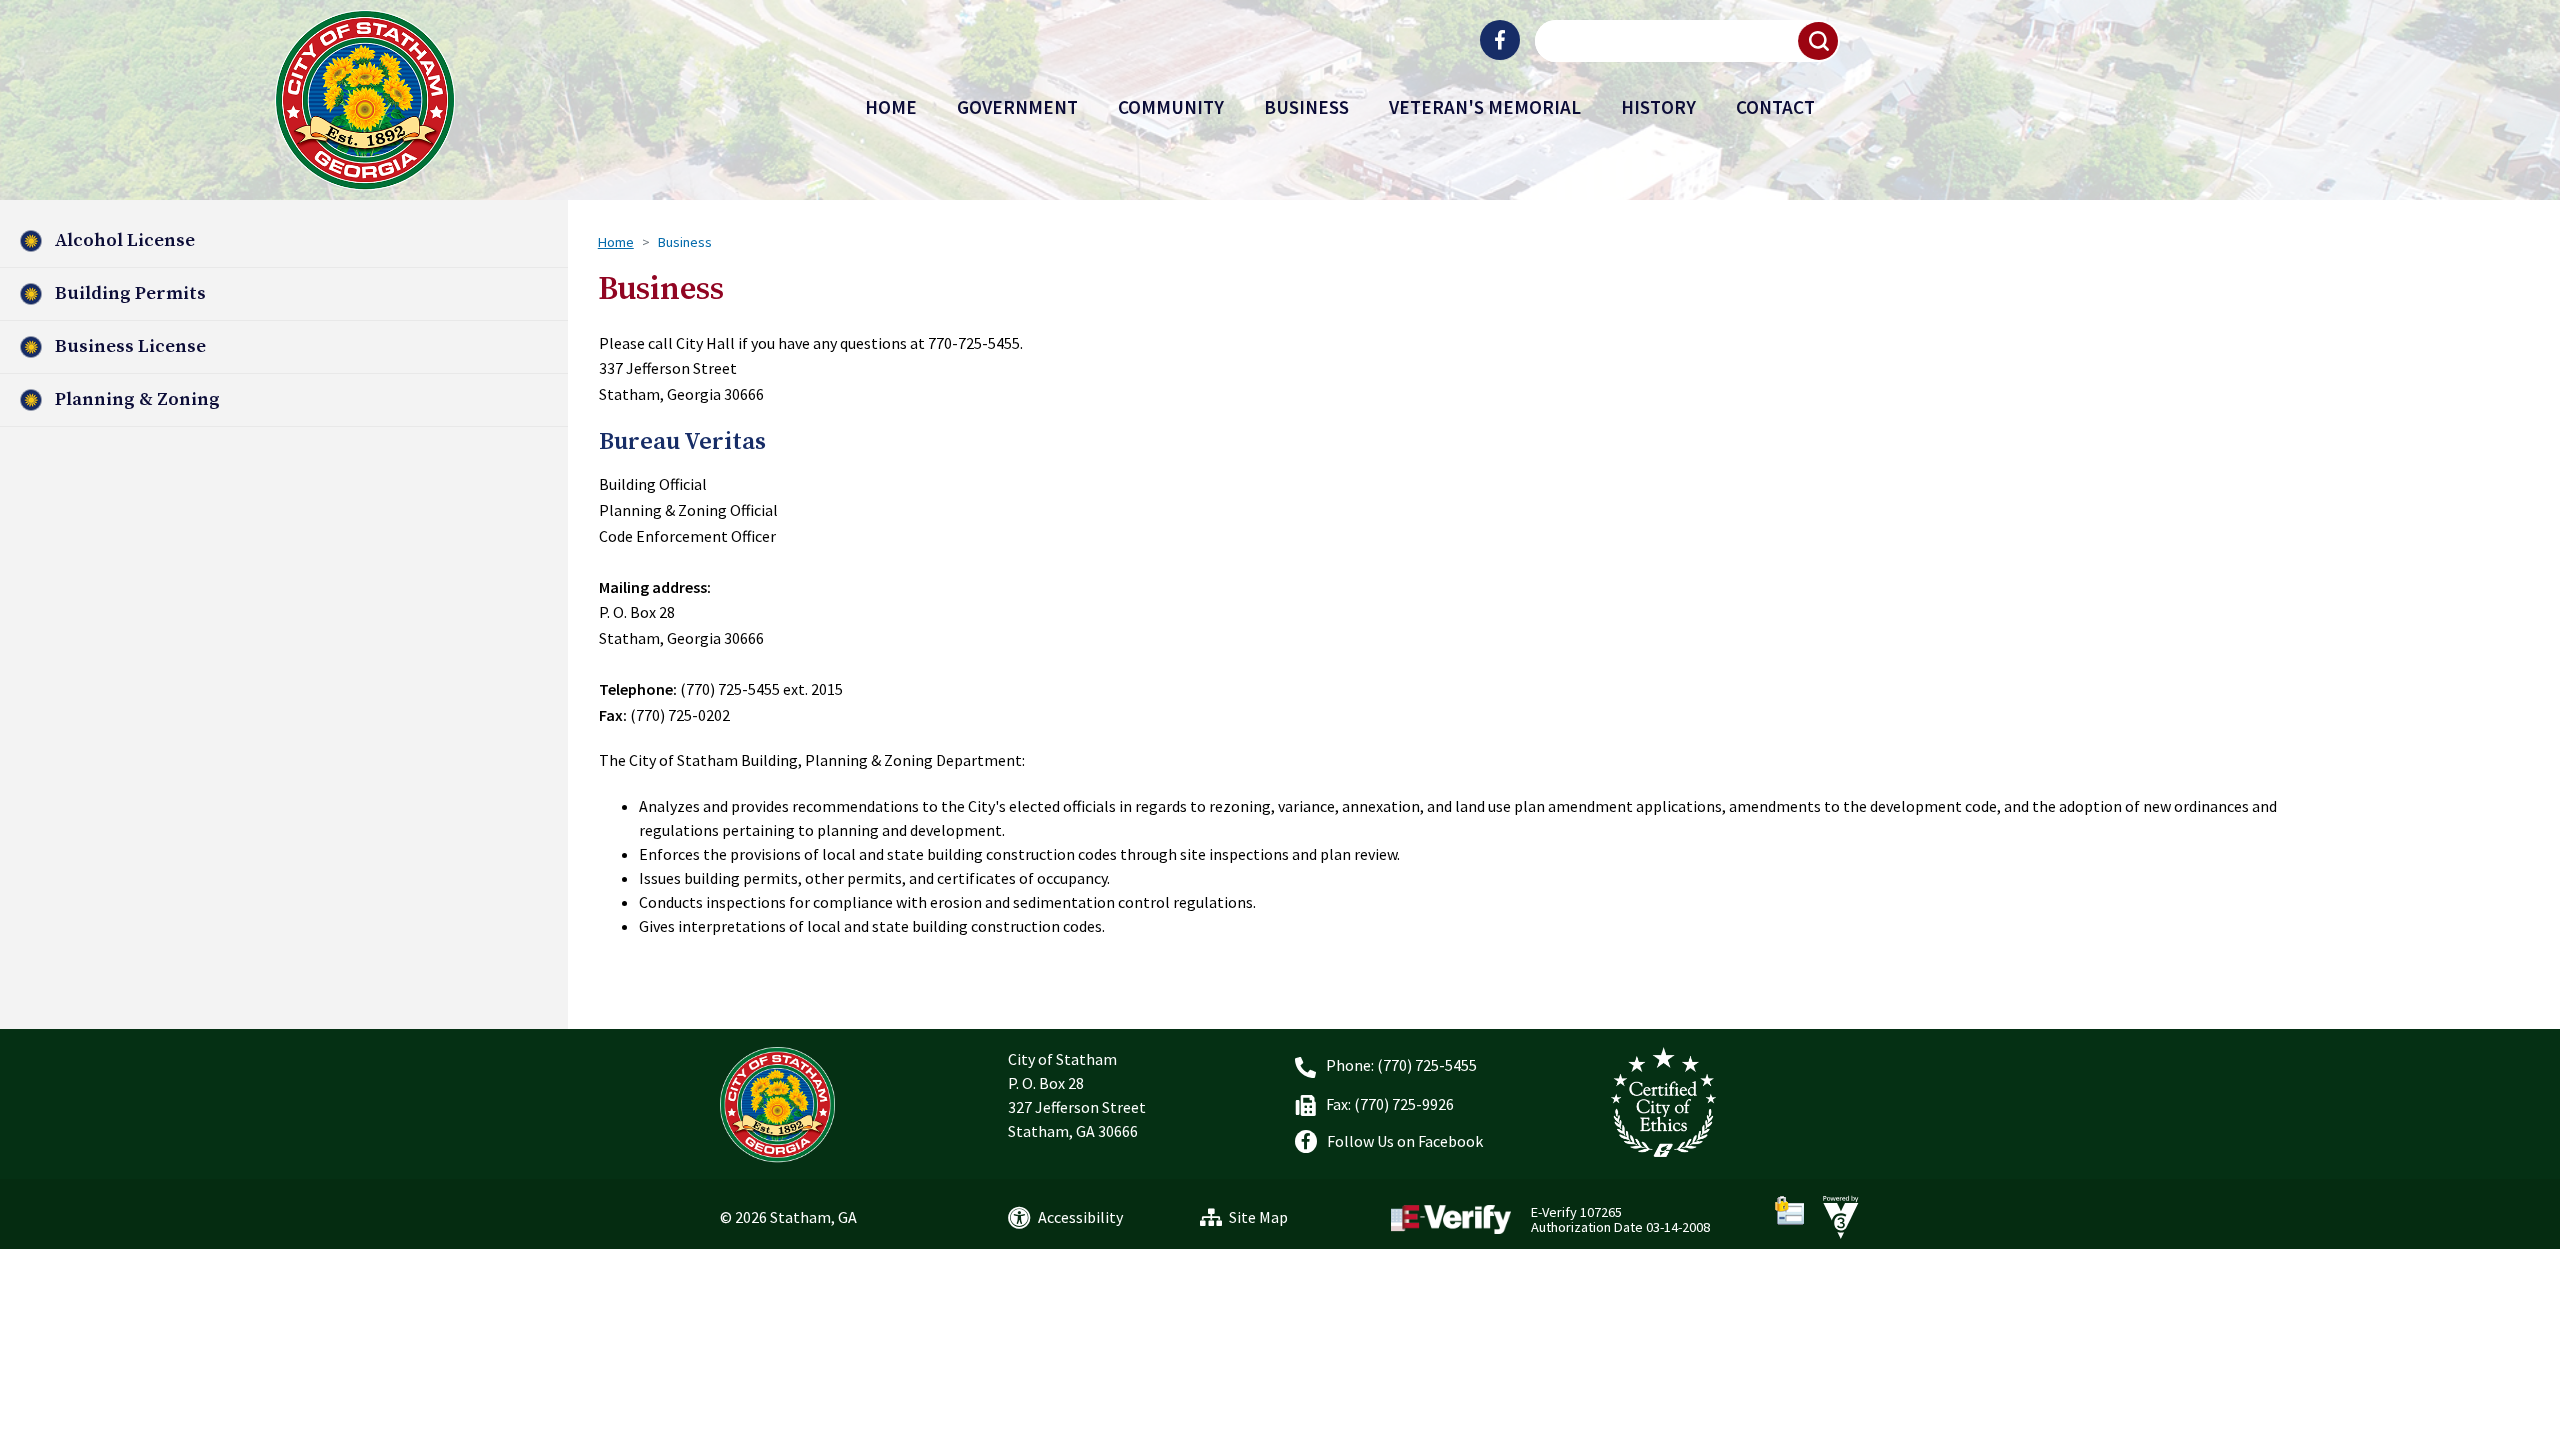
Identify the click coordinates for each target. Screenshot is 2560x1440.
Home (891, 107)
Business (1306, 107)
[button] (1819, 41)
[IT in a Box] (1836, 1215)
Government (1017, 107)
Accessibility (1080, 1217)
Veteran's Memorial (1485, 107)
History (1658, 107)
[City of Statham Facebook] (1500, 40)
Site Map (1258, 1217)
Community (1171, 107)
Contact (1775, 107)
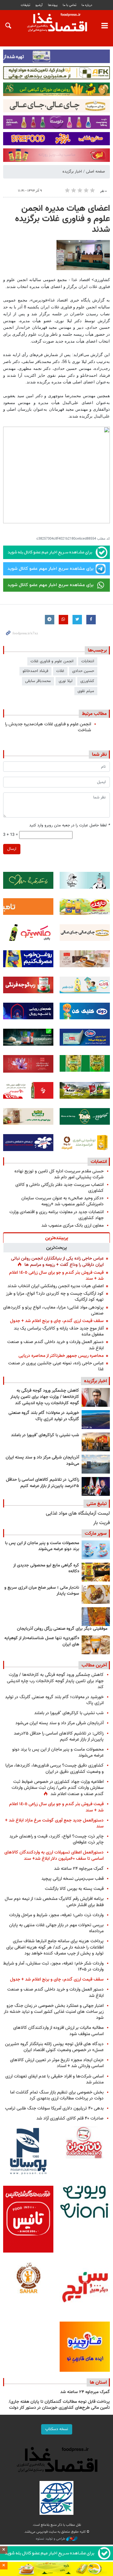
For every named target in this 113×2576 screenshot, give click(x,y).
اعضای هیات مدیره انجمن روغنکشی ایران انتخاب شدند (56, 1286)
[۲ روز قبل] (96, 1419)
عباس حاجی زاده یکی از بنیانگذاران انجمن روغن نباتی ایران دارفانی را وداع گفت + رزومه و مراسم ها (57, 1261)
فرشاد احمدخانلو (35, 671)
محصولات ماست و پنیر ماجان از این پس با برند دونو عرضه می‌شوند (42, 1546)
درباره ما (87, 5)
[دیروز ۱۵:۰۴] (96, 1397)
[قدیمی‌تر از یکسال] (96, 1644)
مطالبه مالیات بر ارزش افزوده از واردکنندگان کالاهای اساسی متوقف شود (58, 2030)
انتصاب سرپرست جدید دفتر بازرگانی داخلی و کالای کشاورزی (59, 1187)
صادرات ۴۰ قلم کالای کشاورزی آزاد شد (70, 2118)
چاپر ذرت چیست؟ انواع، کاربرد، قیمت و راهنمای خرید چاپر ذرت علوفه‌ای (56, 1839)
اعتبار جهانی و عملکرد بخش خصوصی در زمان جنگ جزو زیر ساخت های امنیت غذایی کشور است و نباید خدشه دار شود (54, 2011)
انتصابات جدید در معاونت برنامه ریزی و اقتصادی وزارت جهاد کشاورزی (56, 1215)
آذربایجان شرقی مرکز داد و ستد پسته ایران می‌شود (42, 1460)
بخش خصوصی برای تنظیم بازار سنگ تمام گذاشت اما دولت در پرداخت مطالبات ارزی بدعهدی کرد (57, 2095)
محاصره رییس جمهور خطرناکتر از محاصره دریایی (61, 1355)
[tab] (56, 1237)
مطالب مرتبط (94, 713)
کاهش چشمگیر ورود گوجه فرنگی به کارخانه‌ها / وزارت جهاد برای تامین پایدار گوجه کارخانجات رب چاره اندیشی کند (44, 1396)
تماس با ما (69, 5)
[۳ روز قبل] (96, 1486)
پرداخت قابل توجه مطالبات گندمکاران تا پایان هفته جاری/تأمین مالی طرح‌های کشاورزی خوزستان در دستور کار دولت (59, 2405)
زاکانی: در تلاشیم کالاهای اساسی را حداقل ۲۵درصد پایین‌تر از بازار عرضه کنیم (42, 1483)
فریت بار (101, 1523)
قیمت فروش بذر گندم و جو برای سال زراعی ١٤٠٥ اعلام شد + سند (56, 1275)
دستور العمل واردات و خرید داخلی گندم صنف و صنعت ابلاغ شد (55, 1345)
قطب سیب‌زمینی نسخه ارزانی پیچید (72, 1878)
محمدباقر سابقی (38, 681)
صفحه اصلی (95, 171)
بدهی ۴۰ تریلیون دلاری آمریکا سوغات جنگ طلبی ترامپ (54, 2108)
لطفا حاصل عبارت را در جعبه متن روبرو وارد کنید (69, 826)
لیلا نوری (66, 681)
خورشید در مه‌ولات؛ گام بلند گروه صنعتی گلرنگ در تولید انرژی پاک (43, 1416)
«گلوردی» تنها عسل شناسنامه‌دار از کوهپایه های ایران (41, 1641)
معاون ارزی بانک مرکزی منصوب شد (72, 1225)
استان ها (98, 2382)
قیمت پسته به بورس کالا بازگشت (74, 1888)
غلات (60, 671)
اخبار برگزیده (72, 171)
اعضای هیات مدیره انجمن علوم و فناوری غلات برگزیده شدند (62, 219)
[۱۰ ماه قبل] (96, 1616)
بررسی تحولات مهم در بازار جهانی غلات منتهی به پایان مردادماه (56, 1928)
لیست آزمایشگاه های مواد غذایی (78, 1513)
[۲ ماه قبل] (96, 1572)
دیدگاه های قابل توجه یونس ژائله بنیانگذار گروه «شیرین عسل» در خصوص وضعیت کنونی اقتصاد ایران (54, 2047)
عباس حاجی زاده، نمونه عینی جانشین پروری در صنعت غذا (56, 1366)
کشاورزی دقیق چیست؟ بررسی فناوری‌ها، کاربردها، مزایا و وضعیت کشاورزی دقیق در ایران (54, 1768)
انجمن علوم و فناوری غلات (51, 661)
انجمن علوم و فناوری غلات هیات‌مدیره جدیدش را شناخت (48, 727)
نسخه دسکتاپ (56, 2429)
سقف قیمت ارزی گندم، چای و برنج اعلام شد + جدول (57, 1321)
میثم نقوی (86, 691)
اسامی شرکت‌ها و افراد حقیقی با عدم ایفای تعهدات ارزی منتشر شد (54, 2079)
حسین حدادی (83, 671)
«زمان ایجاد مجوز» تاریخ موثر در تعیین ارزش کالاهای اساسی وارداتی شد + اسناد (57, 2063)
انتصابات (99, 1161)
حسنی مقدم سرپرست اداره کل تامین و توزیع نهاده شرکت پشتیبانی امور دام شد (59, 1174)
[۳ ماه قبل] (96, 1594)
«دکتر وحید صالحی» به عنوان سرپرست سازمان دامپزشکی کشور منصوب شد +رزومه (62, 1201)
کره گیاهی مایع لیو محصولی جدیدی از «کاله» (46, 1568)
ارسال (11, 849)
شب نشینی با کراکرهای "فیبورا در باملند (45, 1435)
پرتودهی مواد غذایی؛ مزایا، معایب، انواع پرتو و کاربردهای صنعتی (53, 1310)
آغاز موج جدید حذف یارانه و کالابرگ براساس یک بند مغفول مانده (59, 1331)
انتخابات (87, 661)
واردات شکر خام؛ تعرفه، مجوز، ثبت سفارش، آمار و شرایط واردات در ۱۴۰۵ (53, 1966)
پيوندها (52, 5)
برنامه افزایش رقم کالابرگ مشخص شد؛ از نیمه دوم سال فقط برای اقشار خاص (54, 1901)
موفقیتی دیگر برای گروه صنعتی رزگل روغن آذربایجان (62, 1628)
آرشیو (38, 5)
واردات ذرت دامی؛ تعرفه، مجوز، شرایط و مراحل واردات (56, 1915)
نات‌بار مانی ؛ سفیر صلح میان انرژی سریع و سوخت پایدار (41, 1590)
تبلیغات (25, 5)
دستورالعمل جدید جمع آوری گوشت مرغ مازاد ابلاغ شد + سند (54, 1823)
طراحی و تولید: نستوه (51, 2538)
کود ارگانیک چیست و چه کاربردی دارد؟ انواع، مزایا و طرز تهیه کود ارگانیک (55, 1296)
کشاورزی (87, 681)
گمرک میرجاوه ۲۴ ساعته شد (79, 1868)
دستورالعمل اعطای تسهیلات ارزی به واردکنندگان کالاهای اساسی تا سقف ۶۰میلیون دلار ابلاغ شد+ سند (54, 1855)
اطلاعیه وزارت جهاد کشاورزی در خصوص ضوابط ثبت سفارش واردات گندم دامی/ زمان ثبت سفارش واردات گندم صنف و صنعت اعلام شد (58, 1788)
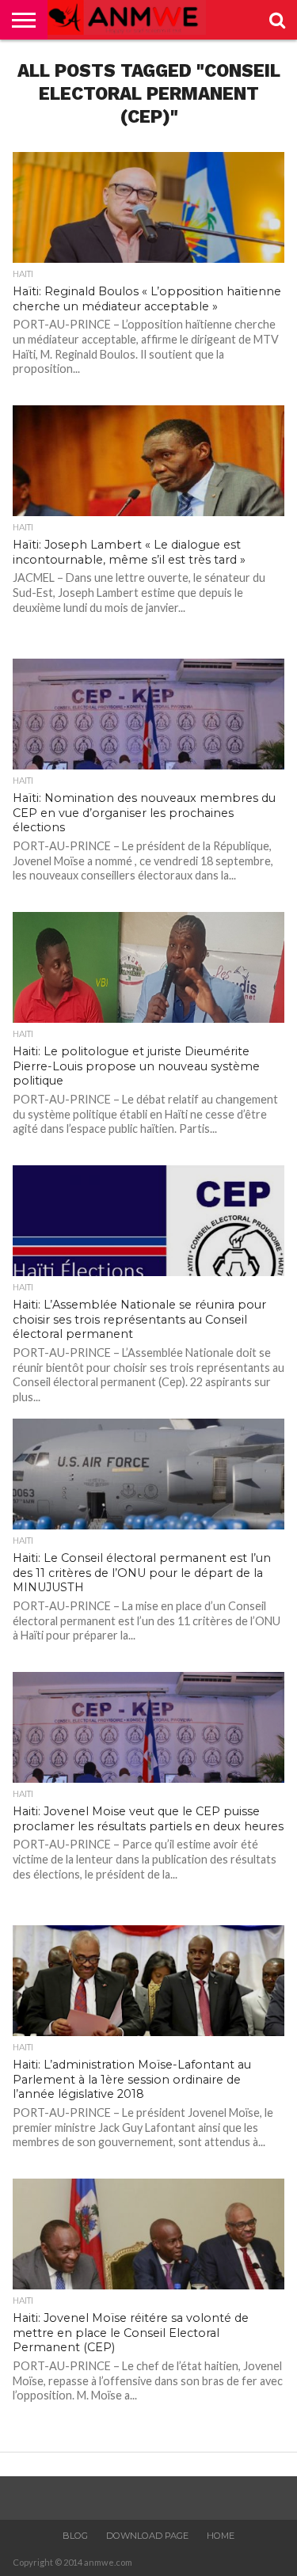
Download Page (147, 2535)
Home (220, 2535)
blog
*****
§ **WHAT IS EXPECTED**: Would you print the material exactly once more, without any of its pictures?

§ **TASK ANSWER**:
Identify the click coordinates for each target. Screenshot is 2560x1440.
Home (891, 107)
Business (1306, 107)
[button] (1819, 41)
[IT in a Box] (1836, 1215)
Government (1017, 107)
Accessibility (1080, 1217)
Veteran's Memorial (1485, 107)
History (1658, 107)
[City of Statham Facebook] (1500, 40)
Site Map (1258, 1217)
Community (1171, 107)
Contact (1775, 107)
For every named target in this 113×2576 screenshot, give click(x,y).
اعضای هیات مدیره انجمن روغنکشی ایران انتخاب شدند (56, 1286)
[۲ روز قبل] (96, 1419)
عباس حاجی زاده یکی از بنیانگذاران انجمن روغن نباتی ایران دارفانی را وداع گفت + رزومه و مراسم ها (57, 1261)
فرشاد احمدخانلو (35, 671)
محصولات ماست و پنیر ماجان از این پس با برند دونو عرضه می‌شوند (42, 1546)
درباره ما (87, 5)
[دیروز ۱۵:۰۴] (96, 1397)
[قدیمی‌تر از یکسال] (96, 1644)
مطالبه مالیات بر ارزش افزوده از واردکنندگان کالاهای اساسی متوقف شود (58, 2030)
انتصاب سرپرست جدید دفتر بازرگانی داخلی و کالای کشاورزی (59, 1187)
صادرات ۴۰ قلم کالای کشاورزی آزاد شد (70, 2118)
چاپر ذرت چیست؟ انواع، کاربرد، قیمت و راهنمای خرید چاپر ذرت علوفه‌ای (56, 1839)
اعتبار جهانی و عملکرد بخش خصوصی در زمان جنگ جزو زیر ساخت های امنیت غذایی کشور است و نباید خدشه دار شود (54, 2011)
انتصابات جدید در معاونت برنامه ریزی و اقتصادی وزارت جهاد کشاورزی (56, 1215)
آذربایجان شرقی مرکز داد و ستد پسته ایران می‌شود (42, 1460)
بخش خصوصی برای تنظیم بازار سنگ تمام گذاشت اما دولت در پرداخت مطالبات ارزی بدعهدی کرد (57, 2095)
محاصره رییس جمهور خطرناکتر از محاصره دریایی (61, 1355)
[tab] (56, 1237)
مطالب مرتبط (94, 713)
کاهش چشمگیر ورود گوجه فرنگی به کارخانه‌ها / وزارت جهاد برای تامین پایدار گوجه کارخانجات رب چاره اندیشی کند (44, 1396)
تماس با ما (69, 5)
[۳ روز قبل] (96, 1486)
پرداخت قابل توجه مطالبات گندمکاران تا پایان هفته جاری/تأمین مالی طرح‌های کشاورزی خوزستان در دستور کار دولت (59, 2405)
زاکانی: در تلاشیم کالاهای اساسی را حداقل ۲۵درصد پایین‌تر از بازار عرضه کنیم (42, 1483)
فریت بار (101, 1523)
قیمت فروش بذر گندم و جو برای سال زراعی ١٤٠٥ اعلام شد + سند (56, 1275)
دستور العمل واردات و خرید داخلی گندم صنف و صنعت ابلاغ شد (55, 1345)
قطب سیب‌زمینی نسخه ارزانی پیچید (72, 1878)
محمدباقر سابقی (38, 681)
صفحه اصلی (95, 171)
بدهی ۴۰ تریلیون دلاری آمریکا سوغات جنگ طلبی ترامپ (54, 2108)
لطفا حاصل عبارت را در جعبه متن روبرو وارد کنید (69, 826)
لیلا نوری (66, 681)
خورشید در مه‌ولات؛ گام بلند گروه صنعتی گلرنگ در تولید انرژی پاک (43, 1416)
«گلوردی» تنها عسل شناسنامه‌دار از کوهپایه های ایران (41, 1641)
معاون ارزی بانک مرکزی منصوب شد (72, 1225)
استان ها (98, 2382)
قیمت پسته به بورس کالا بازگشت (74, 1888)
غلات (60, 671)
اخبار برگزیده (72, 171)
اعضای هیات مدیره انجمن علوم و فناوری غلات برگزیده شدند (62, 219)
[۱۰ ماه قبل] (96, 1616)
بررسی تحولات مهم در بازار جهانی غلات منتهی به پایان مردادماه (56, 1928)
لیست آزمایشگاه های مواد غذایی (78, 1513)
[۲ ماه قبل] (96, 1572)
دیدگاه های قابل توجه یونس ژائله بنیانگذار گروه «شیرین عسل» در خصوص وضعیت کنونی اقتصاد ایران (54, 2047)
عباس حاجی زاده، نمونه عینی جانشین پروری در صنعت غذا (56, 1366)
کشاورزی دقیق چیست؟ بررسی فناوری‌ها، کاربردها، مزایا و وضعیت کشاورزی دقیق در ایران (54, 1768)
انجمن علوم و فناوری غلات (51, 661)
انجمن علوم و فناوری غلات هیات‌مدیره جدیدش را شناخت (48, 727)
نسخه دسکتاپ (56, 2429)
سقف قیمت ارزی گندم، چای و برنج اعلام شد + جدول (57, 1321)
میثم نقوی (86, 691)
اسامی شرکت‌ها و افراد حقیقی با عدم ایفای تعهدات ارزی منتشر شد (54, 2079)
حسین حدادی (83, 671)
«زمان ایجاد مجوز» تاریخ موثر در تعیین ارزش کالاهای اساسی وارداتی شد + اسناد (57, 2063)
انتصابات (99, 1161)
حسنی مقدم سرپرست اداره کل تامین و توزیع نهاده شرکت پشتیبانی امور دام شد (59, 1174)
[۳ ماه قبل] (96, 1594)
«دکتر وحید صالحی» به عنوان سرپرست سازمان دامپزشکی کشور منصوب شد +رزومه (62, 1201)
کره گیاهی مایع لیو محصولی جدیدی از «کاله» (46, 1568)
ارسال (11, 849)
شب نشینی با کراکرهای "فیبورا در باملند (45, 1435)
پرتودهی مواد غذایی؛ مزایا، معایب، انواع پرتو و کاربردهای صنعتی (53, 1310)
آغاز موج جدید حذف یارانه و کالابرگ براساس یک بند مغفول مانده (59, 1331)
انتخابات (87, 661)
واردات شکر خام؛ تعرفه، مجوز، ثبت سفارش، آمار و شرایط واردات در ۱۴۰۵ (53, 1966)
پيوندها (52, 5)
برنامه افزایش رقم کالابرگ مشخص شد؛ از نیمه دوم سال فقط برای اقشار خاص (54, 1901)
موفقیتی دیگر برای گروه صنعتی رزگل روغن آذربایجان (62, 1628)
آرشیو (38, 5)
واردات ذرت دامی؛ تعرفه، مجوز، شرایط و مراحل واردات (56, 1915)
نات‌بار مانی ؛ سفیر صلح میان انرژی سریع و سوخت پایدار (41, 1590)
تبلیغات (25, 5)
دستورالعمل جدید جمع آوری گوشت مرغ مازاد ابلاغ شد + سند (54, 1823)
طراحی و تولید: نستوه (51, 2538)
کود ارگانیک چیست و چه کاربردی دارد؟ انواع، مزایا و طرز تهیه کود ارگانیک (55, 1296)
کشاورزی (87, 681)
گمرک میرجاوه ۲۴ ساعته شد (79, 1868)
دستورالعمل اعطای تسهیلات ارزی به واردکنندگان کالاهای اساسی تا سقف ۶۰میلیون دلار ابلاغ شد+ سند (54, 1855)
اطلاعیه وزارت جهاد کشاورزی در خصوص ضوابط ثبت سفارش واردات گندم دامی/ زمان ثبت سفارش واردات گندم صنف و صنعت اعلام شد (58, 1788)
Download Page (147, 2535)
Home (220, 2535)
blog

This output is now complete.